Description of the task: Copy each line below that has "obras".

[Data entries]
Start of Block
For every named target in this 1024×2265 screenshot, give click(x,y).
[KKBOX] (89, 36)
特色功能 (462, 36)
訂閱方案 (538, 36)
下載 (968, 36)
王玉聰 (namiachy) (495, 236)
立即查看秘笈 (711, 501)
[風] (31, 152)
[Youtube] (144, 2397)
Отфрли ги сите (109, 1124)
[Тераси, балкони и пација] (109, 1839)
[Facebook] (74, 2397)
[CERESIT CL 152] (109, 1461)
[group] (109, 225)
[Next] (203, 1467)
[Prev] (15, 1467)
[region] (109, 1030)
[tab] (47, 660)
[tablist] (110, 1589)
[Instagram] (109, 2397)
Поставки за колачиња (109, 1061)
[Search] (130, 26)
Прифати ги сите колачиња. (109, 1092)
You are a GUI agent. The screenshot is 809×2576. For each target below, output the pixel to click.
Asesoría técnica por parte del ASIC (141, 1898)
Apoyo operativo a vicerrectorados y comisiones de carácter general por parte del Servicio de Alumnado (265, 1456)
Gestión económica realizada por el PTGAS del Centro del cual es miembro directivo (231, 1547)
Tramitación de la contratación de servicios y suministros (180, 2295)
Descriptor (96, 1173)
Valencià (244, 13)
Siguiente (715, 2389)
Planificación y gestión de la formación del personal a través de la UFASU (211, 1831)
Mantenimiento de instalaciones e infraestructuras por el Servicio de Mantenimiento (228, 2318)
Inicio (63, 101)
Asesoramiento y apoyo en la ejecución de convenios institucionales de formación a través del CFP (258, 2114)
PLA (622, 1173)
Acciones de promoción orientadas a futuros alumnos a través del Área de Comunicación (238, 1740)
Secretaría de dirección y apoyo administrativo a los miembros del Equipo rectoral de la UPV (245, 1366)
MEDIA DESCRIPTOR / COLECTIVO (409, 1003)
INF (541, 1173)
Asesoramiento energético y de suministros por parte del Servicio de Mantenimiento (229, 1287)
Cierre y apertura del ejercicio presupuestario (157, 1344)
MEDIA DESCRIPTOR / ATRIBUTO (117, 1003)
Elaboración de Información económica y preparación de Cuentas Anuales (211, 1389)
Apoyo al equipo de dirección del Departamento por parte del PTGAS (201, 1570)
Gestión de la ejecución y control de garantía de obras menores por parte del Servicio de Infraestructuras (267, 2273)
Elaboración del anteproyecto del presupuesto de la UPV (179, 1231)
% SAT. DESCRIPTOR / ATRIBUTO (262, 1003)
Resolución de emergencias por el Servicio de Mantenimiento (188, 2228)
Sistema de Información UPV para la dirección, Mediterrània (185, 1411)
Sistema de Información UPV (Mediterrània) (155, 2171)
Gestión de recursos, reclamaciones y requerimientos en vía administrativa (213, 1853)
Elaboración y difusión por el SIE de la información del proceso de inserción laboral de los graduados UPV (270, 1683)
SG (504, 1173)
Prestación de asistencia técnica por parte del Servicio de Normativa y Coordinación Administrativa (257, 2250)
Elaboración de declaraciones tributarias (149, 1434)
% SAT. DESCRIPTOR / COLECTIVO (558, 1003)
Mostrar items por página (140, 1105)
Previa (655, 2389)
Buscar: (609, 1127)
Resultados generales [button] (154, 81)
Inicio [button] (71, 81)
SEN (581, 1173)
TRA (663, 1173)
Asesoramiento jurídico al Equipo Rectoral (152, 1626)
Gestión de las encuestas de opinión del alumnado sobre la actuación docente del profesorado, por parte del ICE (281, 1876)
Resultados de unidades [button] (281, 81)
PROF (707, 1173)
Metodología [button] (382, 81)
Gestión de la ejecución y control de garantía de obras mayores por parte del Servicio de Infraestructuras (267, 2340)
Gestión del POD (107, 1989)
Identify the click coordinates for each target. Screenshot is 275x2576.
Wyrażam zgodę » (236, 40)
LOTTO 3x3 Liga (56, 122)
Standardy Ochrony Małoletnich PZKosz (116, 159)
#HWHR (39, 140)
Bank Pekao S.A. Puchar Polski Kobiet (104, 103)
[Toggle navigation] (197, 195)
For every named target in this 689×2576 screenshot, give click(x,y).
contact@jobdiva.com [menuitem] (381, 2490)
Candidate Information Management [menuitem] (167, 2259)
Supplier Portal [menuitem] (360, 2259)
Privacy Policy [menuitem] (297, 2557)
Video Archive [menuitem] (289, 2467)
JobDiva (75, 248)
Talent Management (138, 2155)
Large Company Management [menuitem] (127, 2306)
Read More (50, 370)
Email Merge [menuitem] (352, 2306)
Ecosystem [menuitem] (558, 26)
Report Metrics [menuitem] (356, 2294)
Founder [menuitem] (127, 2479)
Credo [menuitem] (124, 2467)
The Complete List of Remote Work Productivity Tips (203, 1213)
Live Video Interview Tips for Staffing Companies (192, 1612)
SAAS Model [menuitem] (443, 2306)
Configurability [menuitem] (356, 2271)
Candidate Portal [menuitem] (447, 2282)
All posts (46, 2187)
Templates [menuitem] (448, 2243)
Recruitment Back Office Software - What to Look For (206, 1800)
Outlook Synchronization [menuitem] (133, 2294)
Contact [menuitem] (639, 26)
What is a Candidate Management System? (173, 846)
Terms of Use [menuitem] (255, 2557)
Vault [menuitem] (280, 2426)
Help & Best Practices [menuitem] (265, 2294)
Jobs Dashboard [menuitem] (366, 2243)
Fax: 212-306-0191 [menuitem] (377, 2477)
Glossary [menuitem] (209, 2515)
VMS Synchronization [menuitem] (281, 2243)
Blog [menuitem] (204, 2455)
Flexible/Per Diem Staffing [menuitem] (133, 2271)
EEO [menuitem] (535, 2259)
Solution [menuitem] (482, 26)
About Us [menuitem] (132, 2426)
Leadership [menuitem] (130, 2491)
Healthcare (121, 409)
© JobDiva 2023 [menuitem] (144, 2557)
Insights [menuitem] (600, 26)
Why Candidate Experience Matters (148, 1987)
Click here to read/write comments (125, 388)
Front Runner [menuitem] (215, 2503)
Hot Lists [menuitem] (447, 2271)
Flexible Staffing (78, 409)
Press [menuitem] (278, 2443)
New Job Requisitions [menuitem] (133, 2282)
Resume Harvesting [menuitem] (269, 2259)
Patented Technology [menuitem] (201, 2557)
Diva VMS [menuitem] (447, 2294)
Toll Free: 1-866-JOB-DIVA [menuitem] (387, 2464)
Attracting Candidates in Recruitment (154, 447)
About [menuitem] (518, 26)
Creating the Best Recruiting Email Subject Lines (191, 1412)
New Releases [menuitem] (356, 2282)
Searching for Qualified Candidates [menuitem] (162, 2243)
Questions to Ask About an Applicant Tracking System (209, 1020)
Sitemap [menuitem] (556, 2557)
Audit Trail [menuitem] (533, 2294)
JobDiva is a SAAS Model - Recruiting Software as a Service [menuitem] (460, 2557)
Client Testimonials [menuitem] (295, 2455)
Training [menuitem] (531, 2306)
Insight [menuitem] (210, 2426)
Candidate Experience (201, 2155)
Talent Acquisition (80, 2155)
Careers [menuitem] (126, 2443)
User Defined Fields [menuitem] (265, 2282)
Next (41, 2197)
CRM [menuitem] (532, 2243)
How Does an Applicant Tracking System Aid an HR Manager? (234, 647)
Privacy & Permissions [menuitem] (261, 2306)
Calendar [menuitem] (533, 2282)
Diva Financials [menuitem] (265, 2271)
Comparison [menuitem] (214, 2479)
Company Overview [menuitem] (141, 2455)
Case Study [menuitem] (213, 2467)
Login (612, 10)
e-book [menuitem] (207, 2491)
End of Block
Exercise result:
Gestión de la ejecución y control de garantía de obras menores por parte del Servicio de Infraestructuras (267, 2273)
Gestión de la ejecución y control de garantía de obras mayores por parte del Servicio de Infraestructuras (267, 2340)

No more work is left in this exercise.